#### Exercise objective
Reproduce the lines from the beginning of the excerpt up to and including the line that contains "point(387,435)", copying each one precisely.

[Excerpt from a dataset]
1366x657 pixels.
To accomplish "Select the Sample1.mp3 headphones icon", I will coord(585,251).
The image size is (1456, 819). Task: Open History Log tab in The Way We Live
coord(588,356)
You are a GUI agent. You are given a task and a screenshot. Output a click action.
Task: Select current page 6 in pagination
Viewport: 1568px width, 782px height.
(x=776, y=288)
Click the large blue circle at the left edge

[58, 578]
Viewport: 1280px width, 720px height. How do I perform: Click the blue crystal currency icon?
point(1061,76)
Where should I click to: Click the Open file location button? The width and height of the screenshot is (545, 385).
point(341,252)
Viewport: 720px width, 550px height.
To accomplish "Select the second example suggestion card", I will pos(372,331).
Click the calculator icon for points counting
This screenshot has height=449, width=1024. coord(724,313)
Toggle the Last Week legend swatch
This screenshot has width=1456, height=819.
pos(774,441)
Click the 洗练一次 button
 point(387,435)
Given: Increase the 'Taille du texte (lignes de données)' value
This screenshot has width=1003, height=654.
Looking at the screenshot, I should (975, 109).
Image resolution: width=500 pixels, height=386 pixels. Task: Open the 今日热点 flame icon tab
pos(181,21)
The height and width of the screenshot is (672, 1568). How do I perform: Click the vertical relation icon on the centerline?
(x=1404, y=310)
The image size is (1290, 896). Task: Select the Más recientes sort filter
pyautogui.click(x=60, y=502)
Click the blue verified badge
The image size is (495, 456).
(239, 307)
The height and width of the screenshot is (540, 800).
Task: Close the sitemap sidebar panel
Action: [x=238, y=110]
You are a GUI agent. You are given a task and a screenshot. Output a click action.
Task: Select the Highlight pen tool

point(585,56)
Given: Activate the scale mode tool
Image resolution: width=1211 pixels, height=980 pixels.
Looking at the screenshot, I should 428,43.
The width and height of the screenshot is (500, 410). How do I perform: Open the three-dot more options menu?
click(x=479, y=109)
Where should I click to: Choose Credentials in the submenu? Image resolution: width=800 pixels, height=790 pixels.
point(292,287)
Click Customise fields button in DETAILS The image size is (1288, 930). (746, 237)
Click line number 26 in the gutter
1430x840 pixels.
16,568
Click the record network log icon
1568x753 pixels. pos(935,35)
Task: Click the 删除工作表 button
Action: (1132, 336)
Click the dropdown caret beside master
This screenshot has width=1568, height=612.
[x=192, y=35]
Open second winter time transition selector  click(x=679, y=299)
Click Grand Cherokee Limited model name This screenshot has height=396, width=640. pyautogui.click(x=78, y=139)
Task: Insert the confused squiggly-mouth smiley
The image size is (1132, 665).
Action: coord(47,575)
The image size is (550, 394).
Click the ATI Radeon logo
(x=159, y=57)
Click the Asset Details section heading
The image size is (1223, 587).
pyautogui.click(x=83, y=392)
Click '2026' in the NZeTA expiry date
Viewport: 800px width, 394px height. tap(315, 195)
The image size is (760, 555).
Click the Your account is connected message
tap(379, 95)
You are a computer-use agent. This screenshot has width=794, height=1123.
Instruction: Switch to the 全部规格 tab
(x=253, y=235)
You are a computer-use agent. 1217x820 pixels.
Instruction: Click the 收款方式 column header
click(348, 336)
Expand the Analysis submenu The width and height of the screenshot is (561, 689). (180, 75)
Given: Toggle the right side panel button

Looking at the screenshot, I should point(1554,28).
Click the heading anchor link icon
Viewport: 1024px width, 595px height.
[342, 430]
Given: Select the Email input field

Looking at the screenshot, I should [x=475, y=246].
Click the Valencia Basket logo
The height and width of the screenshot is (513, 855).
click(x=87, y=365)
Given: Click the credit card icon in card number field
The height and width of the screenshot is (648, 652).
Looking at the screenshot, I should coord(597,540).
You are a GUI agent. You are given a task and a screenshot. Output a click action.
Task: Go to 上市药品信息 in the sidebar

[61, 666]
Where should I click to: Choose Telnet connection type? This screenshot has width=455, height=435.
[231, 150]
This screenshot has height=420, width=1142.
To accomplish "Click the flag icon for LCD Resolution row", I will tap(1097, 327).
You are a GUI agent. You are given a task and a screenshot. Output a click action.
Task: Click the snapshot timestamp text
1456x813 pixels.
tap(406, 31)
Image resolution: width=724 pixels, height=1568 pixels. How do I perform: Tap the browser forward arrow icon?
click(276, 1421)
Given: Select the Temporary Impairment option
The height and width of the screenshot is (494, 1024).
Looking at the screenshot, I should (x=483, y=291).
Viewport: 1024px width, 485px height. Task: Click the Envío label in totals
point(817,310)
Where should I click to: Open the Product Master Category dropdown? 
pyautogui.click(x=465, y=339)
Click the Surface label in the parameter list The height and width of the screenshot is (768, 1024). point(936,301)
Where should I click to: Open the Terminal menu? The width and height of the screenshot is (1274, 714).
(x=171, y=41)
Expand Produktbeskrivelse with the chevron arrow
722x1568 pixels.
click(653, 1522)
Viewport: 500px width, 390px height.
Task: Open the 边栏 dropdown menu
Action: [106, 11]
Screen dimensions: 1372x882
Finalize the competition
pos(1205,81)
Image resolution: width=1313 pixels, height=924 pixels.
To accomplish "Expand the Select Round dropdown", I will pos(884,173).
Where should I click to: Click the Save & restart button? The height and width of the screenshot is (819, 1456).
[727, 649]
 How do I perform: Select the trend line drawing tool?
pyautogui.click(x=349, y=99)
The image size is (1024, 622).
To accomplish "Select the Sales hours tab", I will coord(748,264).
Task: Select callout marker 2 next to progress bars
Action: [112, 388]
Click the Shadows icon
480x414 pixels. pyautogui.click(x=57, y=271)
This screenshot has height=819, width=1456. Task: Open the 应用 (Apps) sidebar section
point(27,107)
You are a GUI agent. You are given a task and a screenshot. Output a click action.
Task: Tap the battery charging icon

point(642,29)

#### Response
1366x657 pixels.
To accomplish "Select the Sample1.mp3 headphones icon", I will coord(585,251).
The image size is (1456, 819). Task: Open History Log tab in The Way We Live
coord(588,356)
You are a GUI agent. You are given a task and a screenshot. Output a click action.
Task: Select current page 6 in pagination
Viewport: 1568px width, 782px height.
(x=776, y=288)
Click the large blue circle at the left edge

[58, 578]
Viewport: 1280px width, 720px height. How do I perform: Click the blue crystal currency icon?
point(1061,76)
Where should I click to: Click the Open file location button? The width and height of the screenshot is (545, 385).
point(341,252)
Viewport: 720px width, 550px height.
To accomplish "Select the second example suggestion card", I will pos(372,331).
Click the calculator icon for points counting
This screenshot has height=449, width=1024. coord(724,313)
Toggle the Last Week legend swatch
This screenshot has width=1456, height=819.
pos(774,441)
Click the 洗练一次 button
 point(387,435)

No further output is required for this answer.